Devin sat up slowly, rubbing his eyes like he was exhausted from a full night’s work instead of a full night of either partying or doing nothing but getting babied by his mom.

Why the hell am I even doing this with him?I asked myself as I looked into his tired brown eyes. Devin was okay looking, a lot of times he didn’t care about his appearance. He had the nerve to have hair but hardly kept it freshly braided. Right now,his hair was wild and mashed on one side and his shirt was twisted around his torso.

Devin was light skinned with a thick beard; his beady eyes pierced my eyes as he stretched before speaking.

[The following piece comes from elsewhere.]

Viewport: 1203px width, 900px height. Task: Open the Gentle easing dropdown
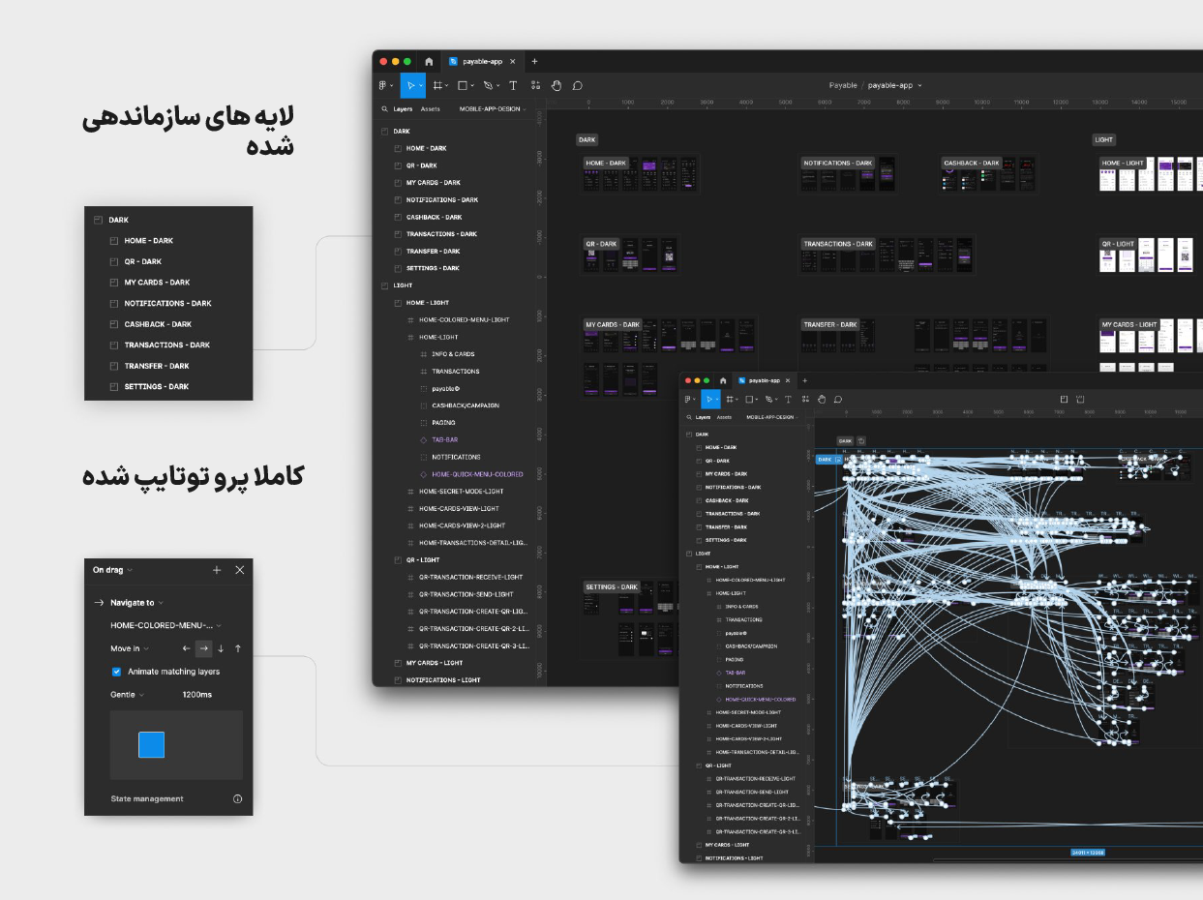coord(127,695)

“You leaving already?” He croaked, voice heavy with sleep.

“I have work, Devin. It’s 7 o’ clock.” I tried my best not to sound annoyed.

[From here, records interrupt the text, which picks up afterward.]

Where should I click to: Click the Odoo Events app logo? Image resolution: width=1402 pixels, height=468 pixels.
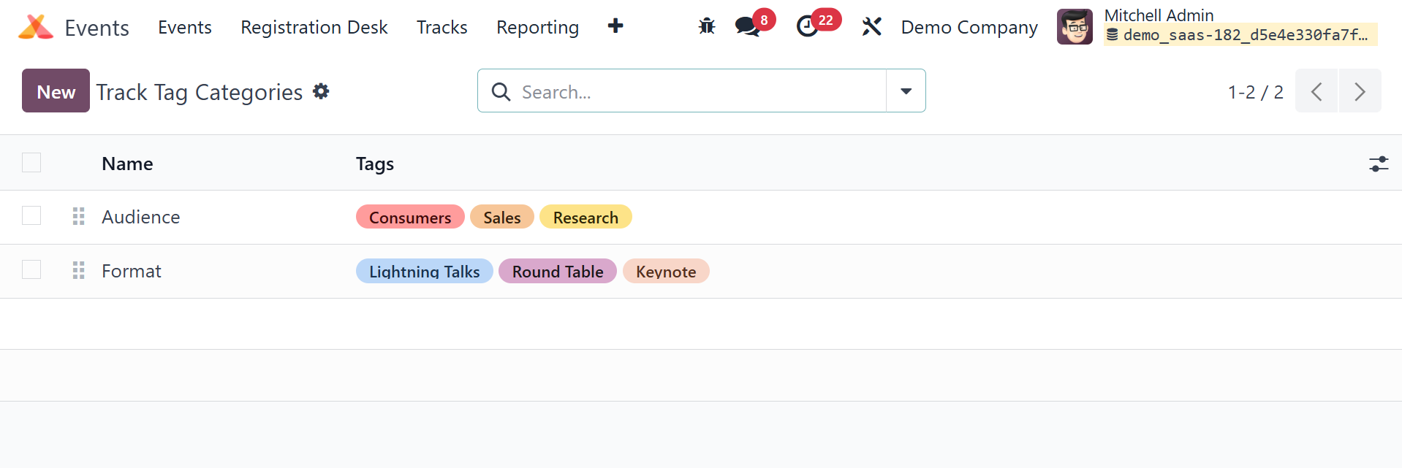pos(36,27)
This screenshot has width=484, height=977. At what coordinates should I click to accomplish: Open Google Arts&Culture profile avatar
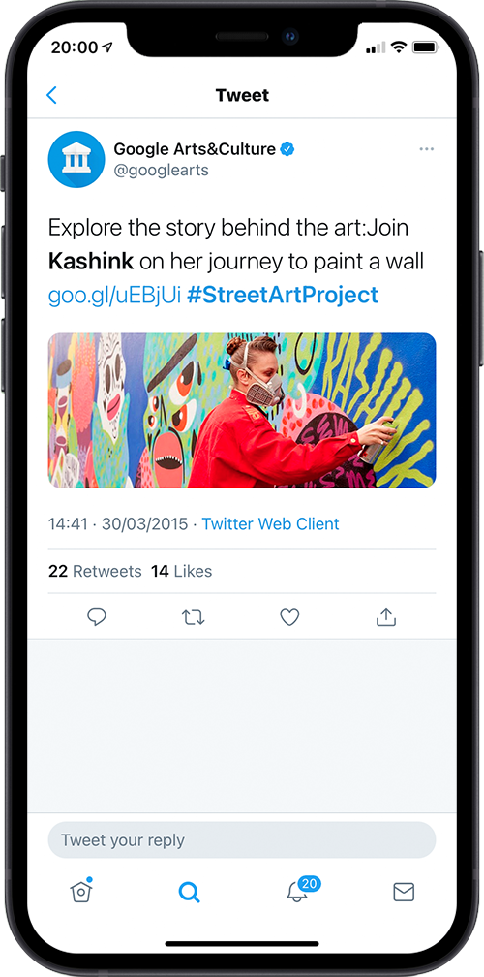[76, 159]
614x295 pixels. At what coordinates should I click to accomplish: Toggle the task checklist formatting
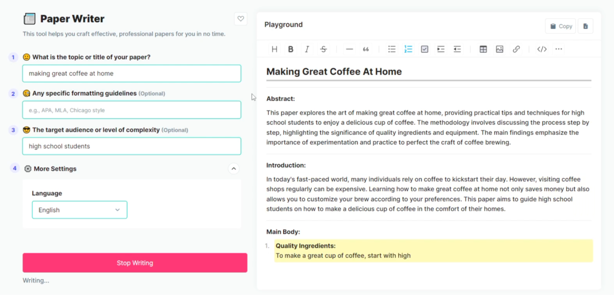(x=424, y=49)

Devin technically worked whenever he wanted to. His father was a manager over a casino. To me, he didn’t have a job since he hardly went to work.

“Oh,” he stretched again, bones cracking. He stared at me like he was debating something before motioning for me to come to him.

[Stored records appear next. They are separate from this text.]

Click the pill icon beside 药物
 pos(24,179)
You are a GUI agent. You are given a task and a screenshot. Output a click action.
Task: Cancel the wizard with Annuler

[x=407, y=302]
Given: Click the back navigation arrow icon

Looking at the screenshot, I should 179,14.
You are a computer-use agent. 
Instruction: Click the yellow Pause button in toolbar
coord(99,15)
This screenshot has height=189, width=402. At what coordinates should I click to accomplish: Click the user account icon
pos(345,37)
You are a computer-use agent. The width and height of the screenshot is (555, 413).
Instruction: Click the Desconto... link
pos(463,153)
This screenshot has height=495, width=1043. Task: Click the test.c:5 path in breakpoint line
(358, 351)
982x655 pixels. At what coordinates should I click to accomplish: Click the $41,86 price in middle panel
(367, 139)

At first, I didn’t move from where I was standing. I prayed he didn’t ask me for any damn money, or reassurance in something he didn’t know how to give back to me when I needed it the most. Plus, I wasn’t in the mood to smell his morning breath.

Yeah, the love is definitely missing between us.

“What’s up.” I said taking a couple of steps towards him but keeping enough space between us for me to breathe in the lavender candles that relaxed me on my glass coffee table.

“You know that big music festival I was talking about? The Vegas Vibe out? It’s tomorrow night.” He said excitedly.

I nodded my head as he scratched the back of his head. I already knew about the festival. Devin had been talking about it with his homies for weeks. He never asked once if I wanted to go. Probably because of his friends bragging on the phone about how all the bad bitches would be there.

Devin kept scratching the back of his neck and I knew what that meant. Three years of being with him, I had him figured out. He wanted something and was trying to gather up the courage to ask me some shit that I didn’t want to be asked.

“So, I got that nigga Deon a ticket, his job won’t give him time off. Then Stylez end up going out of town…” He licked his dry lips as his words trailed off.

“I thought maybe you could come with me.” He smirked.

I blinked and just stared at him with a blank face. Devin hadn’t taken me anywhere in months. The last time we went out was to a cheap ass restaurant close to my apartment.

“Tomorrow?” I repeated slowly.

“Yeah,” he shrugged like it wasn’t a big deal. “Should be fun, we can go out to eat beforehand, pregame with drinks. I just don’t want to go alone.”

There it was the real reason. My stomach dropped, not from excitement, but from the familiar ache of realizing I wasn’t invited because he wanted me there. I was invited because his circle flaked and he didn’t want to go alone. I wanted to break things off right then and there but couldn’t find the courage to save my life.

“I offered to go into the call center tomorrow for over time.” I tried to keep my voice neutral.

“You can call out, it ain’t like they gone fire you. You always there anyway.” He rolled his eyes.

That irritated me. My job was the only thing stable I had, unlike him and us together.

“I can’t just call out, Devin. I need the extra money. I want to get ahead of my bills so I can get my hair and nails done.” I said almost too emotionally.

I was overdue like my cousin Tammy said to treat myself to something nice so I could feel a little better about myself. Devin rolled his eyes again.Sassy bitch,I thought as I watched him flop back against my couch cushions.

“Damn, Tavia. I’m tryna do something nice, and like always you making that shit hard.”

Something nice? I bit the inside of my lip because that was bullshit to me. He hadn’t asked how I slept. Hadn’t hugged or cuddled with me nor told me I was beautiful in forever. But a damn music festival was his version of trying to romance me, apparently.

I swallowed the frustration that swelled in my throat.

“I’ll…think about it.” I murmured before turning on the heels of my feet.

I didn’t want to take my depressive state of mind out on him. Which was probably another reason why I hadn’t broken up with him. Devin wasn’t perfect and neither was I. It wasn’t his fault that I was unhappy right now with myself loathing and everything that came with it.